Sweet does not condemn profit-conscious medicine, but rather suggests that it doesn’t go quite far enough in assessing what efficiency might actually look like. She gives the example of an elder patient who arrived at Laguna Honda on a myriad of medications prescribed by doctors at another hospital. Yet after several conversations over the course of weeks, Sweet began to suspect that the woman had been misdiagnosed. Simple tests confirmed her suspicions, and her patient was taken off dozens of unnecessary medications and discharged.
Sweet’s leisurely examination of the woman saved the hospital thousands upon thousands of dollars in medications and living expenses. It is only because of the time that she had that she saw the signs that all the doctors before her had missed. Yet there is no room in the practice of “efficient” healthcare for leisurely conversations between doctors and patients. There is no room in “efficient” healthcare for the hospital to serve as a place of real rest, either. Economic maneuvers pare away at good food, big windows, and quiet surroundings to make room for more drugs and more tests. When Sweet talks about the efficiency of inefficiency, she points out that more drugs and more tests may not actually be what our bodies need.
“Slow medicine” is what she calls it – the analogue of fast food versus slow food. Slow medicine is medicine in which doctors get to know their patients, patients start to trust their doctors, and the hospital community functions as a micro-ecosystem of peace, rest, and healing. Fast medicine is what the rest of America has already embraced.
It is not difficult to read God’s Hotel as an indictment of the healthcare industry, because of course it’s precisely that. As a pre-medical student, I read God’s Hotel with an eye for improvement – what could I take away from this reading that might shape my own practice? Yet Sweet’s book doesn’t offer us only a different vision of healthcare, but more broadly, a different vision of our relationships to our bodies and to one another. She asks us to reimagine not only our hospitals, but also our selves.
Victoria Sweet is both a doctor as well as a PhD in History. As she tells us the story of Laguna Honda, she also tells us the story of her doctoral research into Saint Hildegard of Bingen, a twelfth-century German nun and mystic who developed various medieval medical treatments, as well as theorized about connections between human health and the natural world.

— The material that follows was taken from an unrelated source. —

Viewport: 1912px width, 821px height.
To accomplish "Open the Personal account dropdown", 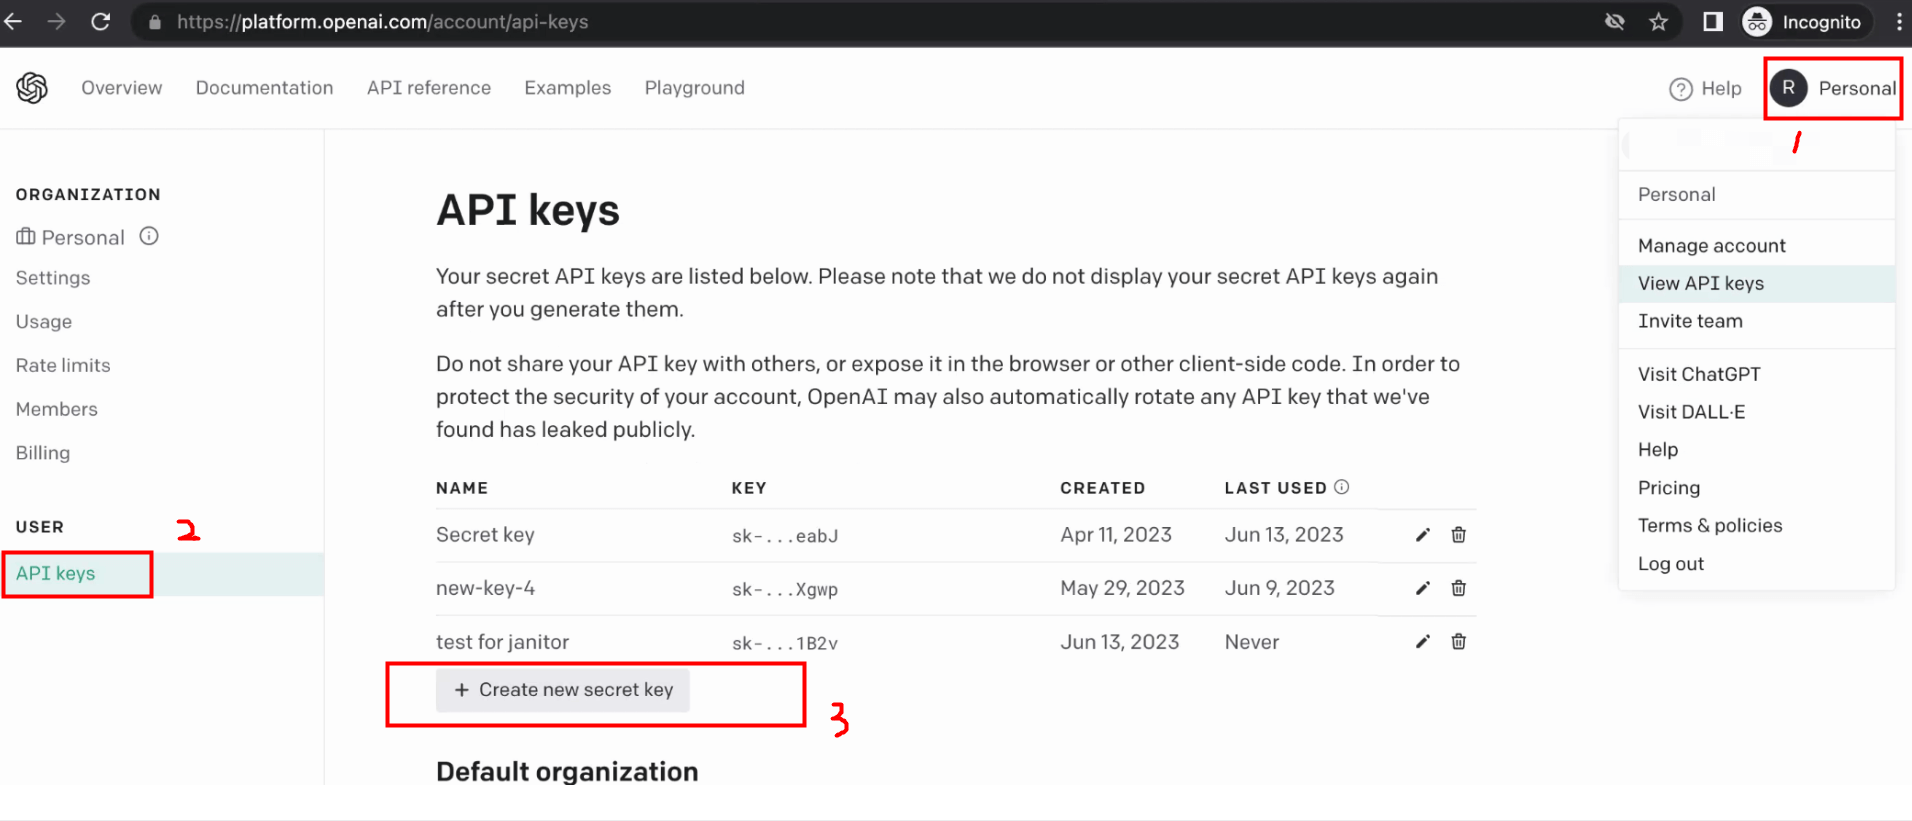I will click(1833, 88).
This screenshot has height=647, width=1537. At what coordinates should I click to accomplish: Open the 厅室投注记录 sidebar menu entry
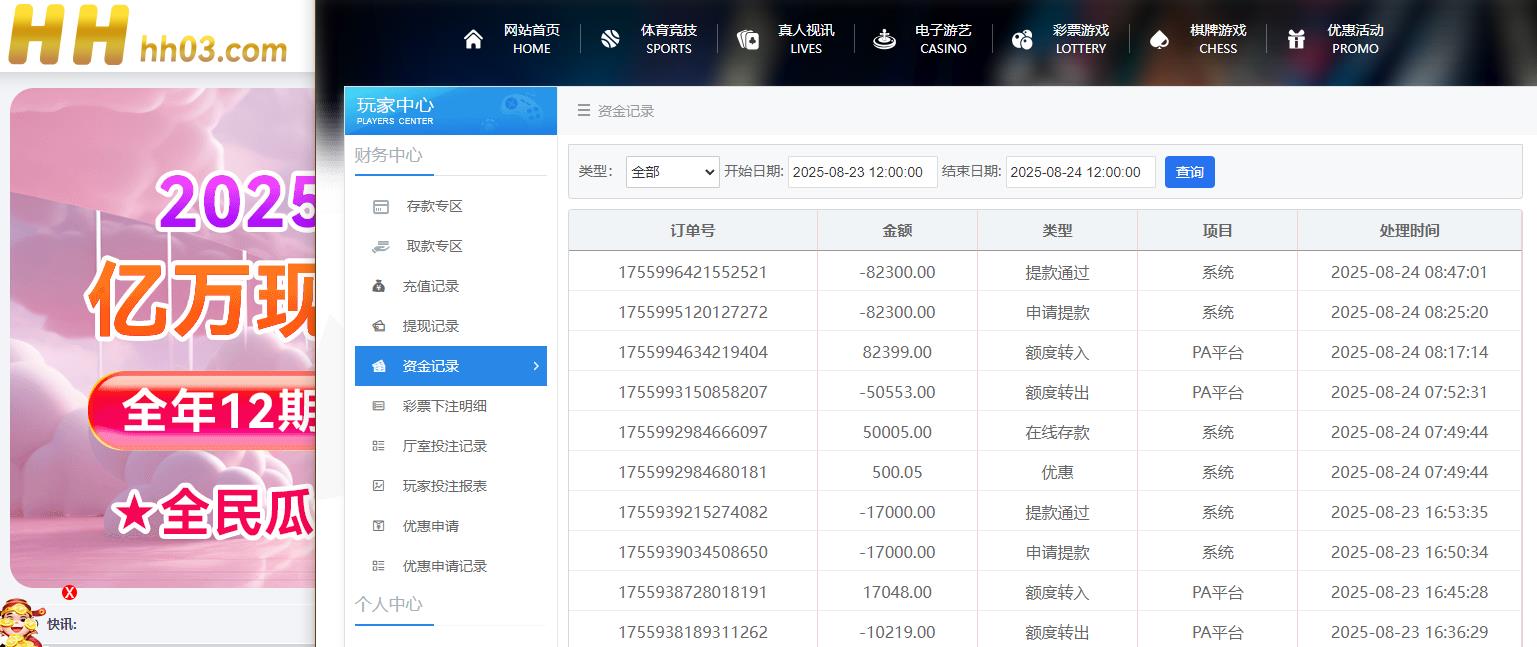[x=444, y=445]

Sweet brings the concepts of Hildegard’s work to bear on her own experiences in the hospital, and in doing so, challenges the notion that knowledge about the body comes just from MRIs and lab results. Sometimes, a less analytical and more instinctive relationship with the body tells her more than hard science ever could. Several years into her career at Laguna Honda, Sweet begins to take the time to do what she calls “just sitting.” With all of her patients – especially those with problems the medical team can’t quite pin down – Sweet leaves her beeper and her cell phone in another room, and sits with her patients. Sometimes they chat, but oftentimes they just sit in silence. And when she emerges from this semi-meditative state, she has often learned something new about the patient’s body – something that tells her a little bit more about what’s gone wrong, and what she can do to heal it.
In a way, “just sit” is exactly what Sweet does with Laguna Honda as a whole. She sits with its stories, and invites us to sit with them. With warmth, patience, and quiet observation, she tells us about the life of Laguna Honda through the lives of its inhabitants – the patients, the nurses, the doctors, and the administrators that made it what it was and turned it into what it is now. And by the end of her meditations, we’ve learned something about what’s gone wrong with our bodies – both individual and institutional – and what we might do to heal them.